Wanna join a book group? Maybe you should read this first. Me, I've been a member of two or three reading groups in my time, and one of them ranks amongst the best intellectual projects I've ever been involved in. But the books we were reading were of such a kind that our discussions tended to be analytical and explanatory; we were involved in a joint effort to get to grips with concepts and issues that were difficult to understand.
I can't see myself, though, as part of a book group reading fiction. I don't know how common the feeling is, but I want the space in which to possess, to assimilate, my own reaction to what I've read, without having it walked all over by others. This isn't because I can't defend my patch - I think I've had some reasonable practice at doing that. But once the fictional 'experience' has been pulled every which way by extensive argument, counter-argument, polemical disagreement even, it doesn't rest where it was or as it was. It's spoiled. For the same reason I hate leaving the cinema after seeing a movie I've really liked if I'm with someone who hasn't and who starts picking at it. I want to tell them to lay off.
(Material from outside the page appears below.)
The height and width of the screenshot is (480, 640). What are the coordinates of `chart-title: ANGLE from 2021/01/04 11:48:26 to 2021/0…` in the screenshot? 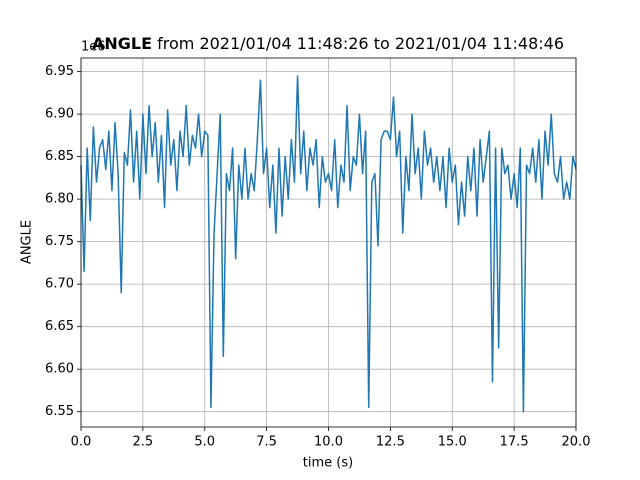 It's located at (328, 44).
If I were a member of a book group, just think - I might have to listen to enthusiasm for The Great Fire, or The Poisonwood Bible, or The Good Soldier. Horrors. It was bad enough reading them. Worse still, somebody could be telling me Jane Austen is just soft girl-meets-boy stuff, or Anne Tyler a woman's writer, or Cormac McCarthy a man's, or Dickens too melodramatic or his women too idealized. I'm all for freedom of opinion, but there are opinions you have to be free to steer clear of for a period after you've closed the book.